#### TRAVAIL DEMANDÉ
Reproduisez mot pour mot le passage du texte sur Juripop qui va de « MGagnon souhaite qu’on » à « sexuelle ou conjugale. », ces deux extrémités comprises.

Les tribunaux civils et administratifs ont besoin d’un électrochoc de l’ampleur de ce que le mouvement #moiaussi a été pour la justice criminelle, conclut Juripop deux ans après avoir reçu le mandat par Québec de documenter les obstacles devant ces tribunaux pour les victimes de violence conjugale et à caractère sexuel.

MSophie Gagnon n’en revient toujours pas.

Dans un récent dossier civil, une juge a refusé à une victime de violence conjugale d’être accompagnée d’une intervenante spécialisée pour témoigner devant la Cour.

Cette femme avait besoin de soutien parce qu’elle était terrorisée à l’idée de témoigner dans la même pièce que son ex-conjoint violent.

« La demande a été contestée [par la partie adverse, soit l’ex-conjoint], puis refusée par le tribunal alors qu’en matière criminelle, les personnes victimes peuvent même témoigner avec des chiens », raconte la directrice générale de Juripop, toujours scandalisée par la décision de cette juge au civil.

MGagnon souhaite qu’on la comprenne bien ici : elle se réjouit que des chiens de soutien soient désormais offerts dans les tribunaux spécialisés récemment créés en justice criminelle pour traiter les cas de violence sexuelle ou conjugale.

#### EXTRAIT DE DONNÉES
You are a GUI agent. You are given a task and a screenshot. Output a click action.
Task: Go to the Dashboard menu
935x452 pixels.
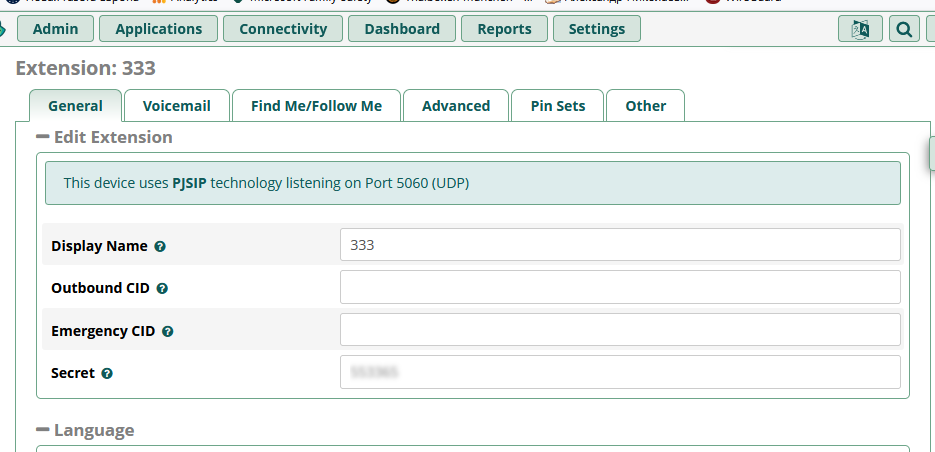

#### RÉPONSE RÉDIGÉE
MGagnon souhaite qu’on la comprenne bien ici : elle se réjouit que des chiens de soutien soient désormais offerts dans les tribunaux spécialisés récemment créés en justice criminelle pour traiter les cas de violence sexuelle ou conjugale.